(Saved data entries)
□ □ □ □
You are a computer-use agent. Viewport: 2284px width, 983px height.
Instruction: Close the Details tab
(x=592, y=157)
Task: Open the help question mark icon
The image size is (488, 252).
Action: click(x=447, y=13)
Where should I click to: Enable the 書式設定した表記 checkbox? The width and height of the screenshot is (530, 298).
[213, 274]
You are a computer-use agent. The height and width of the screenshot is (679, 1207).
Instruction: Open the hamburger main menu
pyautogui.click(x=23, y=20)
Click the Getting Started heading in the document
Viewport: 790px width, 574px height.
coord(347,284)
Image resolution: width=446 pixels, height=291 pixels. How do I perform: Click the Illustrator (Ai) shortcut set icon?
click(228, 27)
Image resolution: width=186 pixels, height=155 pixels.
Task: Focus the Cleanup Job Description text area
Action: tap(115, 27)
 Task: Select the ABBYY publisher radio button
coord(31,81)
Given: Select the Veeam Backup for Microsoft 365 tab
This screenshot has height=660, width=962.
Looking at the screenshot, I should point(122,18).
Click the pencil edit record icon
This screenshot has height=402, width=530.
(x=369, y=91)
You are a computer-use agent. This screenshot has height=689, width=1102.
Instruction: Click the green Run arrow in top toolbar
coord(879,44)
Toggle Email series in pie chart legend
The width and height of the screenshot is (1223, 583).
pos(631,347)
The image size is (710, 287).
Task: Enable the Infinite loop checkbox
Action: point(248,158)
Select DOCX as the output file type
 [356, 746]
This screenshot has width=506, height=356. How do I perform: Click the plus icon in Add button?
□ □ □ □
**Requirements**
Return the stretch of the records from the line that contains "Click the pencil edit record icon" through the end of the records, repeating each line exactly.

**Response**
Click the pencil edit record icon
This screenshot has height=402, width=530.
(x=369, y=91)
You are a computer-use agent. This screenshot has height=689, width=1102.
Instruction: Click the green Run arrow in top toolbar
coord(879,44)
Toggle Email series in pie chart legend
The width and height of the screenshot is (1223, 583).
pos(631,347)
The image size is (710, 287).
Task: Enable the Infinite loop checkbox
Action: point(248,158)
Select DOCX as the output file type
 [356, 746]
This screenshot has width=506, height=356. How do I perform: Click the plus icon in Add button?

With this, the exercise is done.